Start of INPUT DATA

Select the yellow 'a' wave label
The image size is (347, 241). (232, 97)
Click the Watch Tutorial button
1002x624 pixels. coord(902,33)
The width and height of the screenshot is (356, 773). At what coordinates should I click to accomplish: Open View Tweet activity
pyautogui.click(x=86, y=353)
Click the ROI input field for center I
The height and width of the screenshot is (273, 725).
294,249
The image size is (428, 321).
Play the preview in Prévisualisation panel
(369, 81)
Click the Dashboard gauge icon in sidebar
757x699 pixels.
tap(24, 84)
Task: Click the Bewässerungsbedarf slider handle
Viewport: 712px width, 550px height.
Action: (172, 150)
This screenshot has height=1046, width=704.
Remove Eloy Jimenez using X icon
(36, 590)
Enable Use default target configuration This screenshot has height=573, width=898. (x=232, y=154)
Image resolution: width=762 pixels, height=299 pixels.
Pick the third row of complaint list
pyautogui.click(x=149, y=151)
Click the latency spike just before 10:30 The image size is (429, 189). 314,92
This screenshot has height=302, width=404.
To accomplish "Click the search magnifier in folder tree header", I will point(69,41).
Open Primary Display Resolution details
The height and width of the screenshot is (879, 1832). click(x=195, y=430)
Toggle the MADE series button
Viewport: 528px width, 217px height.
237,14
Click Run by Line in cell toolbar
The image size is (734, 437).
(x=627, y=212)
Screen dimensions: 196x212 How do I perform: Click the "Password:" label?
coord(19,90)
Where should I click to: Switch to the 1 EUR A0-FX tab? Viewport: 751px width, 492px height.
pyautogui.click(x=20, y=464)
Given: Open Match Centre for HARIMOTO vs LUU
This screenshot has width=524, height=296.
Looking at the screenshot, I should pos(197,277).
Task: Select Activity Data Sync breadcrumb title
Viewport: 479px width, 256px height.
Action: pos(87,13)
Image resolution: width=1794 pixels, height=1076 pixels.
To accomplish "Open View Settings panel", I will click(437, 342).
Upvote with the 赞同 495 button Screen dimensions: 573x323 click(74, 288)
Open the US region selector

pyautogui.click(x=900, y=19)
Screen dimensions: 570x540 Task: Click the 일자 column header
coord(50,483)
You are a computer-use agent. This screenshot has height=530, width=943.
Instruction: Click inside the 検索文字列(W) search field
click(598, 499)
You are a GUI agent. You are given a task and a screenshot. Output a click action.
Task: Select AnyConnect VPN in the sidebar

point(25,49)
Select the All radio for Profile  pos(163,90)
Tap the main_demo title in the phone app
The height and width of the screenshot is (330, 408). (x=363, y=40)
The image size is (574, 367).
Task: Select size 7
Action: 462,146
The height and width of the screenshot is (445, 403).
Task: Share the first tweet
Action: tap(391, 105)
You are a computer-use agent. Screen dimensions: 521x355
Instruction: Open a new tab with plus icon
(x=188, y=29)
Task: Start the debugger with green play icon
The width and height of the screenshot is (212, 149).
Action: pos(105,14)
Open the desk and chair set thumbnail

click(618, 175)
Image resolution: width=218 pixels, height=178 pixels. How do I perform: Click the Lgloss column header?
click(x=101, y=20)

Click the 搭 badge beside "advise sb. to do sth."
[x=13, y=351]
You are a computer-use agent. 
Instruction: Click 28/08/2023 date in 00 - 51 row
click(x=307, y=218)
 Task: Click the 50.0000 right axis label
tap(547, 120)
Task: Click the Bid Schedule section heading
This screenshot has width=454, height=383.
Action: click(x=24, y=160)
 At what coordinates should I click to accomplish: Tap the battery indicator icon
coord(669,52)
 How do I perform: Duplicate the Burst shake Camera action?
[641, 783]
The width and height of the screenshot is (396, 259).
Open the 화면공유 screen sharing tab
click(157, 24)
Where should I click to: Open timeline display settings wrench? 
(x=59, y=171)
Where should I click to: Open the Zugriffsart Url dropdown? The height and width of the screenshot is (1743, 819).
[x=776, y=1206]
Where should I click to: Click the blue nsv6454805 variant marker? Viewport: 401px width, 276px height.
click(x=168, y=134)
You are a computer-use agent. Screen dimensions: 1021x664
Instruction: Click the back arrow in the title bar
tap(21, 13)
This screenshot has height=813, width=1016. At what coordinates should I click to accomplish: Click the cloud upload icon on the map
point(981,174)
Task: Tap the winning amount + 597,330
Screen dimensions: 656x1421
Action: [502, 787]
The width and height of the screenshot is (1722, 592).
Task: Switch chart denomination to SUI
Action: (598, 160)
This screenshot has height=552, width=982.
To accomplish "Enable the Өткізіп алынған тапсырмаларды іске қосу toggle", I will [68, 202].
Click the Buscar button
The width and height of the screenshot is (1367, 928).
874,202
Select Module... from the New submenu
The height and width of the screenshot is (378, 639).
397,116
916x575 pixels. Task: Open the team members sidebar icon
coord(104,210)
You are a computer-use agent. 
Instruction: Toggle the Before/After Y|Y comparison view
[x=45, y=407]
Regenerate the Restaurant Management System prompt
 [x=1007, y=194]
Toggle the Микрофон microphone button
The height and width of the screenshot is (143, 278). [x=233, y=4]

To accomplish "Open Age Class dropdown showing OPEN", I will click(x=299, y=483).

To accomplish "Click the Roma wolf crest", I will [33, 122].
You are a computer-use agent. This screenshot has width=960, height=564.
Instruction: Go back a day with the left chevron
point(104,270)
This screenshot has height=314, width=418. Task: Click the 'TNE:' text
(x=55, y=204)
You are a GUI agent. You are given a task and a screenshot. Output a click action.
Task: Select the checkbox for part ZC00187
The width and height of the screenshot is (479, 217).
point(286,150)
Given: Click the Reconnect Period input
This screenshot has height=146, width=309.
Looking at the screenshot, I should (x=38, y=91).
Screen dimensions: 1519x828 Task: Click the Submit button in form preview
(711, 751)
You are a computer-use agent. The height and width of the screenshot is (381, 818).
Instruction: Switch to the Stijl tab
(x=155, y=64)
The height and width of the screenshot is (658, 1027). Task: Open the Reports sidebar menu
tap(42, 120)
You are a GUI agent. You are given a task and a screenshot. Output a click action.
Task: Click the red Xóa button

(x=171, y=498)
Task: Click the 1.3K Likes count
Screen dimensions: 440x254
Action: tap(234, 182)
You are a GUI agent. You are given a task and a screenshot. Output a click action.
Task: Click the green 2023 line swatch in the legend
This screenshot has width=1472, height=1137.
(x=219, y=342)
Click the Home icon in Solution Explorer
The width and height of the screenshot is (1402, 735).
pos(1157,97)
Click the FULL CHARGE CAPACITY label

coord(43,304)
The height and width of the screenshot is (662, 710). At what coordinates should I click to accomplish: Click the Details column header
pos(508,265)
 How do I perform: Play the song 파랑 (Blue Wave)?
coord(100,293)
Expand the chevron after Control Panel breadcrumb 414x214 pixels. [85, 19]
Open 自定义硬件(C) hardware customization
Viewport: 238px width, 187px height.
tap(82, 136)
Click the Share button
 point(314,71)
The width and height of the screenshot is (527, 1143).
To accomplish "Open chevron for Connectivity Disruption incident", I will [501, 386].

End of INPUT DATA

## ACTIVITY
Copy out the whole listing, word for word.

## WRITTEN ANSWER
Select the yellow 'a' wave label
The image size is (347, 241). (232, 97)
Click the Watch Tutorial button
1002x624 pixels. coord(902,33)
The width and height of the screenshot is (356, 773). At what coordinates should I click to accomplish: Open View Tweet activity
pyautogui.click(x=86, y=353)
Click the ROI input field for center I
The height and width of the screenshot is (273, 725).
294,249
The image size is (428, 321).
Play the preview in Prévisualisation panel
(369, 81)
Click the Dashboard gauge icon in sidebar
757x699 pixels.
tap(24, 84)
Task: Click the Bewässerungsbedarf slider handle
Viewport: 712px width, 550px height.
Action: (172, 150)
This screenshot has height=1046, width=704.
Remove Eloy Jimenez using X icon
(36, 590)
Enable Use default target configuration This screenshot has height=573, width=898. (x=232, y=154)
Image resolution: width=762 pixels, height=299 pixels.
Pick the third row of complaint list
pyautogui.click(x=149, y=151)
Click the latency spike just before 10:30 The image size is (429, 189). 314,92
This screenshot has height=302, width=404.
To accomplish "Click the search magnifier in folder tree header", I will point(69,41).
Open Primary Display Resolution details
The height and width of the screenshot is (879, 1832). click(x=195, y=430)
Toggle the MADE series button
Viewport: 528px width, 217px height.
237,14
Click Run by Line in cell toolbar
The image size is (734, 437).
(x=627, y=212)
Screen dimensions: 196x212 How do I perform: Click the "Password:" label?
coord(19,90)
Where should I click to: Switch to the 1 EUR A0-FX tab? Viewport: 751px width, 492px height.
pyautogui.click(x=20, y=464)
Given: Open Match Centre for HARIMOTO vs LUU
This screenshot has width=524, height=296.
Looking at the screenshot, I should pos(197,277).
Task: Select Activity Data Sync breadcrumb title
Viewport: 479px width, 256px height.
Action: pos(87,13)
Image resolution: width=1794 pixels, height=1076 pixels.
To accomplish "Open View Settings panel", I will click(437, 342).
Upvote with the 赞同 495 button Screen dimensions: 573x323 click(74, 288)
Open the US region selector

pyautogui.click(x=900, y=19)
Screen dimensions: 570x540 Task: Click the 일자 column header
coord(50,483)
You are a computer-use agent. This screenshot has height=530, width=943.
Instruction: Click inside the 検索文字列(W) search field
click(598, 499)
You are a GUI agent. You are given a task and a screenshot. Output a click action.
Task: Select AnyConnect VPN in the sidebar

point(25,49)
Select the All radio for Profile  pos(163,90)
Tap the main_demo title in the phone app
The height and width of the screenshot is (330, 408). (x=363, y=40)
The image size is (574, 367).
Task: Select size 7
Action: 462,146
The height and width of the screenshot is (445, 403).
Task: Share the first tweet
Action: tap(391, 105)
You are a computer-use agent. Screen dimensions: 521x355
Instruction: Open a new tab with plus icon
(x=188, y=29)
Task: Start the debugger with green play icon
The width and height of the screenshot is (212, 149).
Action: pos(105,14)
Open the desk and chair set thumbnail

click(618, 175)
Image resolution: width=218 pixels, height=178 pixels. How do I perform: Click the Lgloss column header?
click(x=101, y=20)

Click the 搭 badge beside "advise sb. to do sth."
[x=13, y=351]
You are a computer-use agent. 
Instruction: Click 28/08/2023 date in 00 - 51 row
click(x=307, y=218)
 Task: Click the 50.0000 right axis label
tap(547, 120)
Task: Click the Bid Schedule section heading
This screenshot has width=454, height=383.
Action: click(x=24, y=160)
 At what coordinates should I click to accomplish: Tap the battery indicator icon
coord(669,52)
 How do I perform: Duplicate the Burst shake Camera action?
[641, 783]
The width and height of the screenshot is (396, 259).
Open the 화면공유 screen sharing tab
click(157, 24)
Where should I click to: Open timeline display settings wrench? 
(x=59, y=171)
Where should I click to: Open the Zugriffsart Url dropdown? The height and width of the screenshot is (1743, 819).
[x=776, y=1206]
Where should I click to: Click the blue nsv6454805 variant marker? Viewport: 401px width, 276px height.
click(x=168, y=134)
You are a computer-use agent. Screen dimensions: 1021x664
Instruction: Click the back arrow in the title bar
tap(21, 13)
This screenshot has height=813, width=1016. At what coordinates should I click to accomplish: Click the cloud upload icon on the map
point(981,174)
Task: Tap the winning amount + 597,330
Screen dimensions: 656x1421
Action: [502, 787]
The width and height of the screenshot is (1722, 592).
Task: Switch chart denomination to SUI
Action: (598, 160)
This screenshot has height=552, width=982.
To accomplish "Enable the Өткізіп алынған тапсырмаларды іске қосу toggle", I will [68, 202].
Click the Buscar button
The width and height of the screenshot is (1367, 928).
874,202
Select Module... from the New submenu
The height and width of the screenshot is (378, 639).
397,116
916x575 pixels. Task: Open the team members sidebar icon
coord(104,210)
You are a computer-use agent. 
Instruction: Toggle the Before/After Y|Y comparison view
[x=45, y=407]
Regenerate the Restaurant Management System prompt
 [x=1007, y=194]
Toggle the Микрофон microphone button
The height and width of the screenshot is (143, 278). [x=233, y=4]

To accomplish "Open Age Class dropdown showing OPEN", I will click(x=299, y=483).

To accomplish "Click the Roma wolf crest", I will [33, 122].
You are a computer-use agent. This screenshot has width=960, height=564.
Instruction: Go back a day with the left chevron
point(104,270)
This screenshot has height=314, width=418. Task: Click the 'TNE:' text
(x=55, y=204)
You are a GUI agent. You are given a task and a screenshot. Output a click action.
Task: Select the checkbox for part ZC00187
The width and height of the screenshot is (479, 217).
point(286,150)
Given: Click the Reconnect Period input
This screenshot has height=146, width=309.
Looking at the screenshot, I should (x=38, y=91).
Screen dimensions: 1519x828 Task: Click the Submit button in form preview
(711, 751)
You are a computer-use agent. The height and width of the screenshot is (381, 818).
Instruction: Switch to the Stijl tab
(x=155, y=64)
The height and width of the screenshot is (658, 1027). Task: Open the Reports sidebar menu
tap(42, 120)
You are a GUI agent. You are given a task and a screenshot. Output a click action.
Task: Click the red Xóa button

(x=171, y=498)
Task: Click the 1.3K Likes count
Screen dimensions: 440x254
Action: tap(234, 182)
You are a GUI agent. You are given a task and a screenshot. Output a click action.
Task: Click the green 2023 line swatch in the legend
This screenshot has width=1472, height=1137.
(x=219, y=342)
Click the Home icon in Solution Explorer
The width and height of the screenshot is (1402, 735).
pos(1157,97)
Click the FULL CHARGE CAPACITY label

coord(43,304)
The height and width of the screenshot is (662, 710). At what coordinates should I click to accomplish: Click the Details column header
pos(508,265)
 How do I perform: Play the song 파랑 (Blue Wave)?
coord(100,293)
Expand the chevron after Control Panel breadcrumb 414x214 pixels. [85, 19]
Open 自定义硬件(C) hardware customization
Viewport: 238px width, 187px height.
tap(82, 136)
Click the Share button
 point(314,71)
The width and height of the screenshot is (527, 1143).
To accomplish "Open chevron for Connectivity Disruption incident", I will [501, 386].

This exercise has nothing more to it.